DIRECTIONS FOR THIS TASK:
Write out everything in the redistricting text below from "A court has" down to "winnable for Democrats.", switching "court" to "judge".

====== DOCUMENT ======

After an early burst of TV advertising, opponents of the plan have struggled to raise cash in a state with some of the nation’s most expensive media markets. Data compiled by advertising tracker AdImpact last week showed Democrats and other supporters with over $5 million in ad buys booked on broadcast TV, cable and radio. But opponents had virtually no time reserved, though the data didn’t include some popular streaming services like Hulu and YouTube or mail advertising.

Total spending on broadcast and cable ads topped $100 million, with more than two-thirds of it coming from supporters. Newsom told people to stop donating in the race’s final weeks.

Trump, who overwhelmingly lost California in his three presidential campaigns, largely stayed out of the fray. A week before the election, he urged voters in a social media post not to vote early or by mail — messaging that conflicts with that of top Republicans in the state who urged people to get their ballots in as soon as possible.

Democrats hope to pick up as many as five seats in California if voters approve the new boundaries, offsetting the five that Republicans hope to pick up through their new Texas maps. Republicans also expect to gain one seat each from new maps in Missouri and North Carolina, and potentially two more in Ohio.

Congressional district boundaries are typically redrawn every 10 years to reflect population shifts documented in the census. Mid-decade redistricting is unusual, absent a court order finding fault with the maps in place.

Five other GOP-led states are also considering new maps: Florida, Indiana, Kansas, Louisiana and Nebraska. On the Democratic side, Colorado, Illinois, Maryland, New York and Virginia have proposals to redraw maps, but major hurdles remain.

A court has ordered new boundaries be drawn in Utah, where all four House districts are represented by Republicans, but it remains to be seen if the state will approve a map that makes any of them winnable for Democrats.

====== EXTRACTED INFORMATION ======

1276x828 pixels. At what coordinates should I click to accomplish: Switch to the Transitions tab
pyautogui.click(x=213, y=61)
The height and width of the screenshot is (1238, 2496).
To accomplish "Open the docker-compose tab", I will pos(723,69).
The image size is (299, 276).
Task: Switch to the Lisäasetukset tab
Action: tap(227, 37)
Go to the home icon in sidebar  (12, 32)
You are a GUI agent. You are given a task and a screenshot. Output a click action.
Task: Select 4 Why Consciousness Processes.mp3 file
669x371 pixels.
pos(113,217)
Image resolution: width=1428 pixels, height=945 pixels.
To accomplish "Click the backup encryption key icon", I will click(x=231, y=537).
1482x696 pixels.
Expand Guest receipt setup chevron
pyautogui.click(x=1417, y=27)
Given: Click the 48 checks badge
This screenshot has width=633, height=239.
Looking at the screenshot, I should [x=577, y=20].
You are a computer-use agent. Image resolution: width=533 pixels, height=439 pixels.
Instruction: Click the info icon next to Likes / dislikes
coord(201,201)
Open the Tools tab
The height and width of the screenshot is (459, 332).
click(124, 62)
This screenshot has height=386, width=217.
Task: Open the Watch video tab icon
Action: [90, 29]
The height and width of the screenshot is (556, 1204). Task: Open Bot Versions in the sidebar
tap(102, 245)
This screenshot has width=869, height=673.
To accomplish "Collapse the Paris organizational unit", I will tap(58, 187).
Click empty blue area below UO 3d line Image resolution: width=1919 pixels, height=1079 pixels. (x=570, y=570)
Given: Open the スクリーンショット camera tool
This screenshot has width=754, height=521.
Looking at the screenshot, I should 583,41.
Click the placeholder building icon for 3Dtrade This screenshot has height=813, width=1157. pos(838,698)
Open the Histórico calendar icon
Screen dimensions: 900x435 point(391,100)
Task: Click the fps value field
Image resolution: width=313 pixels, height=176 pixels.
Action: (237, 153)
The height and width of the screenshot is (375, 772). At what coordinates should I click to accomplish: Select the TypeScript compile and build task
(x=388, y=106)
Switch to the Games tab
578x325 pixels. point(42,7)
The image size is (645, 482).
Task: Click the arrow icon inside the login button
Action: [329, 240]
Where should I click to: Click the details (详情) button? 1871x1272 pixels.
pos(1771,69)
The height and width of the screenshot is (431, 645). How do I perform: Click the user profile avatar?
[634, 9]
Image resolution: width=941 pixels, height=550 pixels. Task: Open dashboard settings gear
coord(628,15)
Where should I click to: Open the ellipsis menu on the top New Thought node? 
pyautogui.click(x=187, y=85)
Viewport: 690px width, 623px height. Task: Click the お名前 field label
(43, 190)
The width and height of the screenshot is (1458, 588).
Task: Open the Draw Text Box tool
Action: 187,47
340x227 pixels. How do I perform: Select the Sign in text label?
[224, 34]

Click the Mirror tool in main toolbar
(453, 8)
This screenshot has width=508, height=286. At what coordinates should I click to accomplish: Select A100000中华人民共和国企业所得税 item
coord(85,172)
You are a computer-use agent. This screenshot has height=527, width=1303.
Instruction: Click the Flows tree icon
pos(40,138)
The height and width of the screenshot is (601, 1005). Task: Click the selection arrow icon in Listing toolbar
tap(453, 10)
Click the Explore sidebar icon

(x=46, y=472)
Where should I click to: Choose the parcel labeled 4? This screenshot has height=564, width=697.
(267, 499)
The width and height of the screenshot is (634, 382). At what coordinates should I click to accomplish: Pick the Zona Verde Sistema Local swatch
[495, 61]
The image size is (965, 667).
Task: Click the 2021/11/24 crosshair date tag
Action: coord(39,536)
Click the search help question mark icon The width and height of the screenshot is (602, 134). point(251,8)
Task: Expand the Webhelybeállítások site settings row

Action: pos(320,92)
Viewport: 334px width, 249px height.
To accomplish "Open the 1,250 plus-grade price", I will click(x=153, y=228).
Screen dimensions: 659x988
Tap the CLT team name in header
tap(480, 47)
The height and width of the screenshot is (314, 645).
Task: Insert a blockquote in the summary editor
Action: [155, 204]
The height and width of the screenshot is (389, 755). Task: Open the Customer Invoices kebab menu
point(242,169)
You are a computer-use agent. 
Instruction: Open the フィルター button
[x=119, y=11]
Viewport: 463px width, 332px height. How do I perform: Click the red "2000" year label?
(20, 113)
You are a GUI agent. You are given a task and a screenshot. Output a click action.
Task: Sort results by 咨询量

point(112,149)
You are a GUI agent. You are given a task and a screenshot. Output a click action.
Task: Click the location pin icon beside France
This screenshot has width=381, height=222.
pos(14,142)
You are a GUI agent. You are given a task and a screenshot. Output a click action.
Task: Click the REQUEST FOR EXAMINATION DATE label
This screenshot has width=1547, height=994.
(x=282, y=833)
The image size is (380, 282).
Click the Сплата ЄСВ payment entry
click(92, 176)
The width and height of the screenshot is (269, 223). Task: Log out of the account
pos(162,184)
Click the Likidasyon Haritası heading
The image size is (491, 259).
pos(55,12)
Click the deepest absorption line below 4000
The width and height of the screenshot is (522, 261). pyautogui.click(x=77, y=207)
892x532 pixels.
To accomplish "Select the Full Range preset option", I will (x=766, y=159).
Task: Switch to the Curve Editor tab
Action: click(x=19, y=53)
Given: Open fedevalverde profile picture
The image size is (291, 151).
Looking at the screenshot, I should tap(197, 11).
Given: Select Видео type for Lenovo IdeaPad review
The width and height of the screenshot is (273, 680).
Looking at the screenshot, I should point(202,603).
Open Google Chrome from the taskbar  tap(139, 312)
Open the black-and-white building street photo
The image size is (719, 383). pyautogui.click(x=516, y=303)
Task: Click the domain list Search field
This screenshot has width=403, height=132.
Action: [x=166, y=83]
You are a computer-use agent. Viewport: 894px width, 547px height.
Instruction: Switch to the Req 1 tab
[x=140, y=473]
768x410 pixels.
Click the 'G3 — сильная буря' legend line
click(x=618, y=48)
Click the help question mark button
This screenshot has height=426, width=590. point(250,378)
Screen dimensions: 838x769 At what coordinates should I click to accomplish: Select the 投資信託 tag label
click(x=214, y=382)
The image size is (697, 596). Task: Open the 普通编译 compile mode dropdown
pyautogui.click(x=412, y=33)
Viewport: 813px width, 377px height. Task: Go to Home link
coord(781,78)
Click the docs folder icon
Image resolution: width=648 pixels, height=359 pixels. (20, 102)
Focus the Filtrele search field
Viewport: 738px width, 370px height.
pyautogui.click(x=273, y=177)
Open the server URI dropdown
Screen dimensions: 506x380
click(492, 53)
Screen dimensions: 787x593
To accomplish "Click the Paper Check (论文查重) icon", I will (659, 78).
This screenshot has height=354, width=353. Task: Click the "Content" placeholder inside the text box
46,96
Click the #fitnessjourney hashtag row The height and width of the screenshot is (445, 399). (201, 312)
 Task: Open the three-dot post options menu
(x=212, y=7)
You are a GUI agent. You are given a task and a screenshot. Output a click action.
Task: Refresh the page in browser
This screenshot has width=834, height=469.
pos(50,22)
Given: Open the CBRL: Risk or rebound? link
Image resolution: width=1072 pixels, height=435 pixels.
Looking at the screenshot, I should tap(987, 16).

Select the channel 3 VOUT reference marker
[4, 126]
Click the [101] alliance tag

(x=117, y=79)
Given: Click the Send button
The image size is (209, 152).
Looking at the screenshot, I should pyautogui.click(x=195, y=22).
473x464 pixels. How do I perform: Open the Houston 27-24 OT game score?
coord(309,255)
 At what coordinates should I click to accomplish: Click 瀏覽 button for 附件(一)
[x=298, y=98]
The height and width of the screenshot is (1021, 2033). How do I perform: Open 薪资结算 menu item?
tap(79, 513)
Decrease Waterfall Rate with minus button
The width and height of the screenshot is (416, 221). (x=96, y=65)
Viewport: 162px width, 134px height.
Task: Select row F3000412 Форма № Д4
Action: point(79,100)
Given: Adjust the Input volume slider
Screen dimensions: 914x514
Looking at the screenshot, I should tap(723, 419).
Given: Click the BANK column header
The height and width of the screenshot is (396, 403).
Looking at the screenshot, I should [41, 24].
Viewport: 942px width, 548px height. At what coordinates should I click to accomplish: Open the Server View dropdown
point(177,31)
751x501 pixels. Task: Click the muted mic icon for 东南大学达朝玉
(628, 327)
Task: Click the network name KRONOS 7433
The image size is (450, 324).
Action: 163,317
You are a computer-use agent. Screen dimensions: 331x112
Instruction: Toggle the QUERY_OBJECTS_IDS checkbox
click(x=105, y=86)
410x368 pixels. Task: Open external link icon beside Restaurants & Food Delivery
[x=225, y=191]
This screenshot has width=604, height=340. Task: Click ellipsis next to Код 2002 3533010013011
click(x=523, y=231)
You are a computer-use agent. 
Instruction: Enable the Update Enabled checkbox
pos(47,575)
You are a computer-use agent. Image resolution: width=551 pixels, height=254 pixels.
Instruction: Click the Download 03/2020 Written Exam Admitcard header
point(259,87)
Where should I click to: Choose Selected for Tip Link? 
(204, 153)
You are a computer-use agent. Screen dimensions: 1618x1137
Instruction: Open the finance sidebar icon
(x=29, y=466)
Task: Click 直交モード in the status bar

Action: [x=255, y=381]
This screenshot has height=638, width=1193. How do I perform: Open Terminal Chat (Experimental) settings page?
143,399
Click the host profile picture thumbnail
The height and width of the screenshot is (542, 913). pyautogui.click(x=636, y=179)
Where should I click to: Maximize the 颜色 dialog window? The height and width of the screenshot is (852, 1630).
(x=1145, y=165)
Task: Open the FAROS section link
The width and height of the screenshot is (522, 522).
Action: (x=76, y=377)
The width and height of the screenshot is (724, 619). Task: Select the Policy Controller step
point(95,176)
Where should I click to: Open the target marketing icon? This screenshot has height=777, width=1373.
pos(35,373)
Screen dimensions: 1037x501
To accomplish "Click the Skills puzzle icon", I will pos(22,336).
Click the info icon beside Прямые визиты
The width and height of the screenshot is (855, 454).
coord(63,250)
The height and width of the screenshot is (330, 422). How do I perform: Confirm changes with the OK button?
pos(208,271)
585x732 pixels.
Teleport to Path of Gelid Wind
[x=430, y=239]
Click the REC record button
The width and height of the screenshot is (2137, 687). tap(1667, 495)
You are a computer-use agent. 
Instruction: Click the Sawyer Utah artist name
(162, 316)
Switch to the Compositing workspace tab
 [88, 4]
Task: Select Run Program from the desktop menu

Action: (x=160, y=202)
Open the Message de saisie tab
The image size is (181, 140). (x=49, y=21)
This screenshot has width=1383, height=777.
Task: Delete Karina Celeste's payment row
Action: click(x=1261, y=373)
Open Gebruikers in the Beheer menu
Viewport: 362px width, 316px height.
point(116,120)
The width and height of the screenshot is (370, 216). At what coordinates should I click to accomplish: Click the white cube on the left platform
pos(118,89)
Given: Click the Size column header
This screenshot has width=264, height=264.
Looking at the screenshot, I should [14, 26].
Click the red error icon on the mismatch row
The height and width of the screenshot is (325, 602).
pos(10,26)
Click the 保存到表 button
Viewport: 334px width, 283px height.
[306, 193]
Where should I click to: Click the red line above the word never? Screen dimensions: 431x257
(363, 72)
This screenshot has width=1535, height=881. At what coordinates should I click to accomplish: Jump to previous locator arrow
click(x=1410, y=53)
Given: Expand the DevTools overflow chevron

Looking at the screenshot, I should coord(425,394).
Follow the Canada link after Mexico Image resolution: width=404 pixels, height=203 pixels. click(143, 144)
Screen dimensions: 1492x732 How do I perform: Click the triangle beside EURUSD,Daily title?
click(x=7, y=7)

======

SOLUTION TO THIS PROBLEM:
A judge has ordered new boundaries be drawn in Utah, where all four House districts are represented by Republicans, but it remains to be seen if the state will approve a map that makes any of them winnable for Democrats.